Asked who Hull and Ganassi have viewed as the target and the best team to learn from and he made no hesitation: it’s Corvette Racing.

“I would give a lot of credit to the Corvette Racing team,” Hull explained. “Just like when we came into IRL from CART, we studied the best people in the category. You watch how they race, how they practice, qualify, and what is their racecraft. At this point I don’t know if we’re a mirror image, but I have high respect for how they manage their process.”

Perhaps it’s fitting then, that it’s a Corvette versus Ford showdown that began with Sunday’s race at Road America and will continue for the final three races of the year later this month at Virginia International Raceway, then in September at Circuit of The Americas and in October at Road Atlanta.

At Road America, Ford looked poised to win its fourth IMSA race of the year with the No. 67 Ford GT pairing of Richard Westbrook and Ryan Briscoe.

But apparent turbo issues on the final two laps left Westbrook needing to defend from a snarling pack behind him, and ultimately losing the lead on the final lap to Tommy Milner in the No. 4 Corvette.

It was a seismic shift in the championship that saw the No. 4 car, which was sixth in class not much earlier, extend its points lead from 10 to 13 on a day when the two cars could have left tied had the No. 67 won and the No. 4 ended sixth.

Hull said the team wouldn’t be in championship-contending position if not for the drivers that were selected. Briscoe and Joey Hand are Ganassi veterans while Westbrook and Dirk Mueller have been easy plug-and-play solutions.

“Chip Ganassi Racing is a big fan of talent that knows how to win,” Hull said. “And those four drivers possess all those attributes. We don’t have to teach them how to win races.

“Of course they were not the only ones we talked to, certainly. This time 12 months ago, my goodness, there was a line out the door. I would have liked to hire every one of them, to be honest with you.

“But they all drive the car for their teammates. We’ve had unselfish teammates in DP racing and we do now here. That then transfers directly to everyone who works on the cars, our two entries and one team of people.”

Hand and Mueller have been perhaps unlucky to not have won in IMSA this year, although they combined with Sebastien Bourdais to win at Le Mans – and it’s a given how much that triumph means not just to them, but to Ford and Ganassi’s programs.

For Hand, despite the lack of IMSA wins, the frustration isn’t there because it hasn’t been for a lack of pace – just a lack of luck.

“It was a great morale booster for the other car to win at Laguna,” Hand told NBC Sports. “And that momentum carried us into Le Mans.
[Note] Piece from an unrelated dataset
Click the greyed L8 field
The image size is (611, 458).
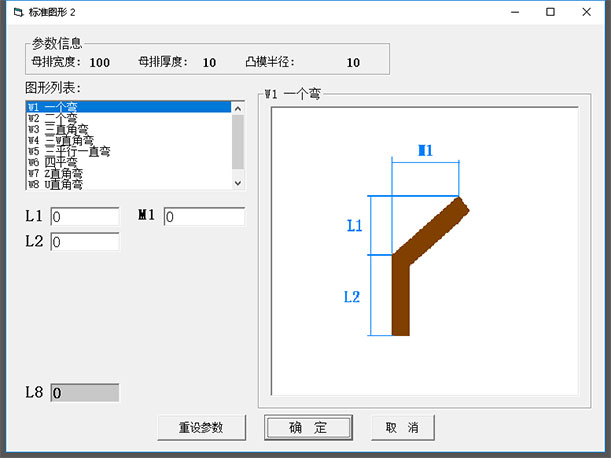click(84, 393)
That shows what a team effort it is.

“I think you saw at Laguna in the 66, we had the pace. They had the strategy. Same thing at Mosport where we were in the mix in the 66, then the 67 had the alternate strategy and it worked. I don’t feel bad, because we’re in the mix. It’s one thing if you lose and you’re slow. But now, we’ve been in contention a lot this year.”

And for Hand, coming back to GT after several years in DPs hasn’t been that difficult an adjustment period. The competition remains fierce; so too does his desire to win.

“It’s not a lot different. The differences are subtle,” he said. “You’re always careful in traffic, between the GTD cars we go by and the PCs who don’t pass you as fast.

“But in GT, it’s pro/pro with these really good manufacturers, so you have a proper dogfight every race. That’s why we love this class, and that’s why we’re in it.

“The GT class is still the one to watch.”